◆ TASK DESCRIPTION
Pull out each line of the records that contains the word "panel". Only matches with the same capitalization count.

####################

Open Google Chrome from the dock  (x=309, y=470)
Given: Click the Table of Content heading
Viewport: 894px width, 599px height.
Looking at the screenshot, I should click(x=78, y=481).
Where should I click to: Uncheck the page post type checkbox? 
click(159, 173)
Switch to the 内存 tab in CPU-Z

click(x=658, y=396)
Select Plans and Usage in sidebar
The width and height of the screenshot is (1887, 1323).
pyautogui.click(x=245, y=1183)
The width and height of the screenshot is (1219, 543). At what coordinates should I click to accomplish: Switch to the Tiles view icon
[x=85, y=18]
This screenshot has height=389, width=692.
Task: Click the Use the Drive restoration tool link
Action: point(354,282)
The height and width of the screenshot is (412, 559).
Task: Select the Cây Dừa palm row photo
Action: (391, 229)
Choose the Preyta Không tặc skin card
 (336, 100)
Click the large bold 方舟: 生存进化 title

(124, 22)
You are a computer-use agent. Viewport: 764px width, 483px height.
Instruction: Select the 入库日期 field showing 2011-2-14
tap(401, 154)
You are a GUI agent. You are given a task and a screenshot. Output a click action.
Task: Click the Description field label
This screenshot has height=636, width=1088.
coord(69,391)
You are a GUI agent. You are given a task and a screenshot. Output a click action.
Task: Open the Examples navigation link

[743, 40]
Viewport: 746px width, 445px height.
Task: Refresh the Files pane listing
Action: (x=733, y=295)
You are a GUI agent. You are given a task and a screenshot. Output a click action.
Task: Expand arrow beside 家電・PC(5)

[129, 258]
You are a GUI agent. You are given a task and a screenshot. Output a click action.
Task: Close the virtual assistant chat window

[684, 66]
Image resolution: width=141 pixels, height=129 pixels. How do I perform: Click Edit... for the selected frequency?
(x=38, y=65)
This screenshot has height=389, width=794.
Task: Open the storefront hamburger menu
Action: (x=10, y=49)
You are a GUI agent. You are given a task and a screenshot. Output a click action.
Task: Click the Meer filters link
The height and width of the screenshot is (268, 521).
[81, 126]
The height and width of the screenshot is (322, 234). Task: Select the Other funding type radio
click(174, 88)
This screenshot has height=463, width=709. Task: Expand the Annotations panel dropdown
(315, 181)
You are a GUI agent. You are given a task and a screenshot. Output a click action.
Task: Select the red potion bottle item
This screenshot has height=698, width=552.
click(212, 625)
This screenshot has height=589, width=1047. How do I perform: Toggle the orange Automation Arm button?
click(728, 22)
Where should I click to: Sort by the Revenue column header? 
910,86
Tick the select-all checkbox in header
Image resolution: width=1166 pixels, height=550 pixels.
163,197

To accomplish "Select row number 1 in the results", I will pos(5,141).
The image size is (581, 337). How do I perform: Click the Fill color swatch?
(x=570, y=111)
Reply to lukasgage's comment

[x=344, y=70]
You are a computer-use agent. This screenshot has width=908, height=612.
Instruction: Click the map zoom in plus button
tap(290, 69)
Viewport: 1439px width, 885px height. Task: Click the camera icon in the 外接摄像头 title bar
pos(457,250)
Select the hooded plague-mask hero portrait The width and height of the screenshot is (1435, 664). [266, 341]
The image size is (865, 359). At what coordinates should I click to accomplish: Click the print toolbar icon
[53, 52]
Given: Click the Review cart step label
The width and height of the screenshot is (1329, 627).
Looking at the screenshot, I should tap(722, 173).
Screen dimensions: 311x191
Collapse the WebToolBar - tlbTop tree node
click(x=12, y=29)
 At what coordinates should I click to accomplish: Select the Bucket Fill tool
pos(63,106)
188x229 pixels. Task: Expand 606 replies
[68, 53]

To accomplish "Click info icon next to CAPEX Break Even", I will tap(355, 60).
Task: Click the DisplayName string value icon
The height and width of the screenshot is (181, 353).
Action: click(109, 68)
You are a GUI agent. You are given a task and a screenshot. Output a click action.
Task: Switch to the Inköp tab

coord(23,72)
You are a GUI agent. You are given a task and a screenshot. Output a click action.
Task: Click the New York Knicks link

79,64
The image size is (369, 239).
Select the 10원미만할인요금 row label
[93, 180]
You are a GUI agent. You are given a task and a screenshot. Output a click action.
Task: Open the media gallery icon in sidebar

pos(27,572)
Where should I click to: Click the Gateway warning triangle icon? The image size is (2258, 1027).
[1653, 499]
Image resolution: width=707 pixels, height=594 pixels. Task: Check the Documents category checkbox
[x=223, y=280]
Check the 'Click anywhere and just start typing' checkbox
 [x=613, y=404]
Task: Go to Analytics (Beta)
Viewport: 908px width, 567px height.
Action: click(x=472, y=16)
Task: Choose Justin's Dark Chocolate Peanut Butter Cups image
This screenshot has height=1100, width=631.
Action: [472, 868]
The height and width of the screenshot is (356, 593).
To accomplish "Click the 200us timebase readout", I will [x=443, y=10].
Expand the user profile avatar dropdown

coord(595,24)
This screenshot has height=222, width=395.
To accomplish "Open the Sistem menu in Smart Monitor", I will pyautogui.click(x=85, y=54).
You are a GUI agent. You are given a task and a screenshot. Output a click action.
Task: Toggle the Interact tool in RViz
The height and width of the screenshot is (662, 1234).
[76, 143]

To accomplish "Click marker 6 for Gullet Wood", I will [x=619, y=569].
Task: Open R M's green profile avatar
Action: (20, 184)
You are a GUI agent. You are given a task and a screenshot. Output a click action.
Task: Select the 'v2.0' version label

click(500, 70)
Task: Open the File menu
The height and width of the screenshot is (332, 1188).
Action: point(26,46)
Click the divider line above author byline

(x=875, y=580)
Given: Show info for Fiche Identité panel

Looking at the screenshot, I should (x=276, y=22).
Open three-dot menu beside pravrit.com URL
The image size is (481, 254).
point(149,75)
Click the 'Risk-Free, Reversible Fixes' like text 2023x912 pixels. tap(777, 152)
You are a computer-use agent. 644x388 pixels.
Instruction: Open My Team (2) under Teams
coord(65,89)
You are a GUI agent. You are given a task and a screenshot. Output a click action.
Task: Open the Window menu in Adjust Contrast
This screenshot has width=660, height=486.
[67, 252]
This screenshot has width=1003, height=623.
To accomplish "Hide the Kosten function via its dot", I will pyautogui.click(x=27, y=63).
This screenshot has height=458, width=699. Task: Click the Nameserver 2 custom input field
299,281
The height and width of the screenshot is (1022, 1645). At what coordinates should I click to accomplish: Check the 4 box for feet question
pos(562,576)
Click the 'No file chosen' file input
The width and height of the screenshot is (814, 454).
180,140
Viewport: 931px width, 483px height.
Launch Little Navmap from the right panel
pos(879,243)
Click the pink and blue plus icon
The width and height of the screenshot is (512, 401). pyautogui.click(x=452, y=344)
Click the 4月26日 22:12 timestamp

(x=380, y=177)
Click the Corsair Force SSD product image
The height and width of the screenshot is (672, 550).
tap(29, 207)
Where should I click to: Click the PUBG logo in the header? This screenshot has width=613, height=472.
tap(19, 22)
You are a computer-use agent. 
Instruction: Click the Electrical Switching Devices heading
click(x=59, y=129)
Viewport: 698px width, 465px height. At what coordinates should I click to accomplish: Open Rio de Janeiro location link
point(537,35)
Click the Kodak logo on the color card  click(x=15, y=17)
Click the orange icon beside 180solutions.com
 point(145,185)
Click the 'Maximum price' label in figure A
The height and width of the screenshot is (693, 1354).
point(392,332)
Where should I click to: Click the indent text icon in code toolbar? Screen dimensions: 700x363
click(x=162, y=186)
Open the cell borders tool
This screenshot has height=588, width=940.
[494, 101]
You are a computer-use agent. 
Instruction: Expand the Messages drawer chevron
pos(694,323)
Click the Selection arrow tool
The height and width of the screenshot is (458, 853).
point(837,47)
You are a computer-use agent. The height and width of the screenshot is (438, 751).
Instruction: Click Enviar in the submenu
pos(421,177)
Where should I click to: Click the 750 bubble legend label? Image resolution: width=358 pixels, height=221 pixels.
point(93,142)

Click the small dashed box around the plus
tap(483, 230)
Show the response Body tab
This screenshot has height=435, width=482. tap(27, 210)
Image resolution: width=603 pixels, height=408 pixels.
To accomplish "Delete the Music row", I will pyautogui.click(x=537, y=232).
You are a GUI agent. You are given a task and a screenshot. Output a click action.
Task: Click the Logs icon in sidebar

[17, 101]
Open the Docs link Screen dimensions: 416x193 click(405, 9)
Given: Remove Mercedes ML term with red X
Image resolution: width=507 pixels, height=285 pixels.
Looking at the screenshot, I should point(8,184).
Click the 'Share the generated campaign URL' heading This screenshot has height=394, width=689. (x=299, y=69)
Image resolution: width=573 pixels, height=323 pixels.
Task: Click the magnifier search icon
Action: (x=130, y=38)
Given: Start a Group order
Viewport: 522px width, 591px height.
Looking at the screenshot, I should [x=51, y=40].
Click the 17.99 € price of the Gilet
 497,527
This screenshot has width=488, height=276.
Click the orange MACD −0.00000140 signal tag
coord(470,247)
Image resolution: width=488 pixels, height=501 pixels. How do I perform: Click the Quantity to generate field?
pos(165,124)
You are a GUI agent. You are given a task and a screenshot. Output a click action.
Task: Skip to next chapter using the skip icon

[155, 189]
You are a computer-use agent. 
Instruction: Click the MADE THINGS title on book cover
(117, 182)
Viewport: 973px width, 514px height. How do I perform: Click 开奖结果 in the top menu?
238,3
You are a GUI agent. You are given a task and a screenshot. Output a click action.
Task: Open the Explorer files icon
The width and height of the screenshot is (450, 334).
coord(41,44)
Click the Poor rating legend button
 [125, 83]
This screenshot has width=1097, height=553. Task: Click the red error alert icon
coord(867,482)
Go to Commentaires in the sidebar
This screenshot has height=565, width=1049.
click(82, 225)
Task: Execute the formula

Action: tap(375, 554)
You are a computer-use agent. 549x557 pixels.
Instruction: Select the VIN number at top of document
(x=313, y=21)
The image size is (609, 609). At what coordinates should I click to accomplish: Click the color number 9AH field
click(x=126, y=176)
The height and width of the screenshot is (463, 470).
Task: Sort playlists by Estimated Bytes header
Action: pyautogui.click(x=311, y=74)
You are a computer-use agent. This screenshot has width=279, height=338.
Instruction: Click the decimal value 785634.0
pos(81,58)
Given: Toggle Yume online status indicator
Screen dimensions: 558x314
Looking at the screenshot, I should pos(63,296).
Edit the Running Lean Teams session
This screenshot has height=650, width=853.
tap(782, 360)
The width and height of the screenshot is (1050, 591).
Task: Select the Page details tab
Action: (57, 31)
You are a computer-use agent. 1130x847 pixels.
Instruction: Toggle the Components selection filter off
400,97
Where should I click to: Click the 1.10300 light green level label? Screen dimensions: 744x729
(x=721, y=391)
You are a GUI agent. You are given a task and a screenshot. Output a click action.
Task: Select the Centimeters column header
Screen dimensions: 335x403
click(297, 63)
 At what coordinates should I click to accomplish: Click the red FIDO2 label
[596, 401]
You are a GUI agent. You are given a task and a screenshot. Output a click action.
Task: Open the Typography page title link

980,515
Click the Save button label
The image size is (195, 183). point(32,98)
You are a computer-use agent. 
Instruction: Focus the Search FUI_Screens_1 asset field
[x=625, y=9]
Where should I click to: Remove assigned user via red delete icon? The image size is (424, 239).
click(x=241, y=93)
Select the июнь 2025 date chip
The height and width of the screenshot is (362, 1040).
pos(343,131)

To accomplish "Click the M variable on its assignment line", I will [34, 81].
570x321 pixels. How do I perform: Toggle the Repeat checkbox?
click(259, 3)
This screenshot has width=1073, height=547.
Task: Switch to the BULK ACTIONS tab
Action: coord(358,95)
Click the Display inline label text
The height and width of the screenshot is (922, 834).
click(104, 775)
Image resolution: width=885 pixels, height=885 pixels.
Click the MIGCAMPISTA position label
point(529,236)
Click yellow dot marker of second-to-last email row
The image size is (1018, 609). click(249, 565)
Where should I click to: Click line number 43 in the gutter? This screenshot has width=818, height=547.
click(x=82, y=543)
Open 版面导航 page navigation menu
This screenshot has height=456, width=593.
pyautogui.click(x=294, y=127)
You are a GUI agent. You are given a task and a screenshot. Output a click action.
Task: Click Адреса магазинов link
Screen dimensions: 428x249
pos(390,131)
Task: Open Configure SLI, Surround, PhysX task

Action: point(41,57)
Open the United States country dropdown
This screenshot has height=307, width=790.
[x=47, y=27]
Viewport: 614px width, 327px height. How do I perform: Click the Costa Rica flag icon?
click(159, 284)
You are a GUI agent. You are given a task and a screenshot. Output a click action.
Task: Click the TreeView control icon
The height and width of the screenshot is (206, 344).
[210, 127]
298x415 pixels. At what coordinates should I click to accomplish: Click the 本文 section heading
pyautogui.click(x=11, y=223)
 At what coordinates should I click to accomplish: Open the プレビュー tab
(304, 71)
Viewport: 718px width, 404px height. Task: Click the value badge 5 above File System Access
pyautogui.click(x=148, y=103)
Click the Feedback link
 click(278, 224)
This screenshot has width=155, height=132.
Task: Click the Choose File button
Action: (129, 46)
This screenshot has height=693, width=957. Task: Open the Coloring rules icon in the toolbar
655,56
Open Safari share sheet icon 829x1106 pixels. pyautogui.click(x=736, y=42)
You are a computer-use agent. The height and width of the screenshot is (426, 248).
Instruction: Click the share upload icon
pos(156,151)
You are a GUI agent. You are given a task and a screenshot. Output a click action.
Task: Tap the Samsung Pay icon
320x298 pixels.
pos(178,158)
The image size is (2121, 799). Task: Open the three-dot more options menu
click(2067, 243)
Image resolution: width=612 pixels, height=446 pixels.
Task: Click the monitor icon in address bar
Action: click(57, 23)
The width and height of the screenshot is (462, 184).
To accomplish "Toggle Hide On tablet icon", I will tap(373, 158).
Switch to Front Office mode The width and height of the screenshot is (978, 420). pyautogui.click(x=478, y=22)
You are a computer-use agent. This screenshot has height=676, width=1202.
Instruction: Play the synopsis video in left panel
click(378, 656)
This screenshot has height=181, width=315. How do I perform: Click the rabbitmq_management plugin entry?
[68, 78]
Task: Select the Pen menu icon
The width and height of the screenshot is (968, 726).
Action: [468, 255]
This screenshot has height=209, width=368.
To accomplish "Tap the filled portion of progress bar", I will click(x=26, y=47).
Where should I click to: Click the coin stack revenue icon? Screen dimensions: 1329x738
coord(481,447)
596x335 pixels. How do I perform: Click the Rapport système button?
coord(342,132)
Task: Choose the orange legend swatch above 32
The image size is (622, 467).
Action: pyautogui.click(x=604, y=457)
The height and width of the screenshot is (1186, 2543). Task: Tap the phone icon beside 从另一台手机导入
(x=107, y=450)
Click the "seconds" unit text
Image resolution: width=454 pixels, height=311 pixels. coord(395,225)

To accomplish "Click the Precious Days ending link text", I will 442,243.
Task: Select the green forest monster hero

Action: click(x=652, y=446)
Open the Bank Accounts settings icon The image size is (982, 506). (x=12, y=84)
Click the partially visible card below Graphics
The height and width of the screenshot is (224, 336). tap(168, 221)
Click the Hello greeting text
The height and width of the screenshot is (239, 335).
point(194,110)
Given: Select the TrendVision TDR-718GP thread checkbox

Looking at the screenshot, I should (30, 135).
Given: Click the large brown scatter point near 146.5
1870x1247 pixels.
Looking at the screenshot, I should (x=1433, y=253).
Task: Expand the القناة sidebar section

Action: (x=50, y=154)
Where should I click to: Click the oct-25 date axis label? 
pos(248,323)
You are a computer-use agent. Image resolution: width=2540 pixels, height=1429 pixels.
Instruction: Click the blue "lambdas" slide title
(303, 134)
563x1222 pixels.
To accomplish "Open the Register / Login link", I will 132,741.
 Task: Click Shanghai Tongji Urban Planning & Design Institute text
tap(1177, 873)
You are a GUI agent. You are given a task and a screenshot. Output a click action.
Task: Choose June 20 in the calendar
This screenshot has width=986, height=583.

####################

◆ EXERCISE SOLUTION
This screenshot has height=463, width=709. Task: Expand the Annotations panel dropdown
Given: Show info for Fiche Identité panel
Launch Little Navmap from the right panel
Instruction: Play the synopsis video in left panel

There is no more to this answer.